Any protein that can be split into two parts and reconstituted non-covalently to form a functional protein may be used in a PCA. The two fragments however have low affinity for each other and must be brought together by other interacting proteins fused to them (often called "bait" and "prey" since the bait protein can be used to identify a prey protein, see figure). The protein that produces a detectable readout is called "reporter". Usually enzymes which confer resistance to nutrient deprivation or antibiotics, such as dihydrofolate reductase or beta-lactamase respectively, or proteins that give colorimetric or fluorescent signals are used as reporters. When fluorescent proteins are reconstituted the PCA is called Bimolecular fluorescence complementation assay. The following proteins have been used in split protein PCAs:

- Beta-lactamase
- Dihydrofolate reductase (DHFR)
- Focal adhesion kinase (FAK)
- Gal4, a yeast transcription factor (as in the classical yeast two-hybrid system)

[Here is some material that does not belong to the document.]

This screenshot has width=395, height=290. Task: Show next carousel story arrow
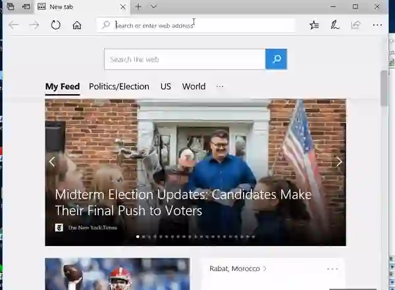point(339,162)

- GFP (split-GFP), e.g. EGFP (enhanced green fluorescent protein)
- Horseradish peroxidase
- Infrared fluorescent protein IFP1.4, an engineered chromophore-binding domain (CBD) of a bacteriophytochrome from Deinococcus radiodurans
- LacZ (beta-galactosidase)
- Luciferase, including ReBiL (recombinase enhanced bimolecular luciferase) and Gaussia princeps luciferase. Commercial products using luciferase include NanoLuc and NanoBIT. A modification has also been developed for lipid droplet-associated interactions.
- FAST (splitFAST)
- TEV (Tobacco etch virus protease)
- Ubiquitin

== Genome-wide applications ==
The methods mentioned above have been applied to whole genomes, e.g. yeast or syphilis bacteria.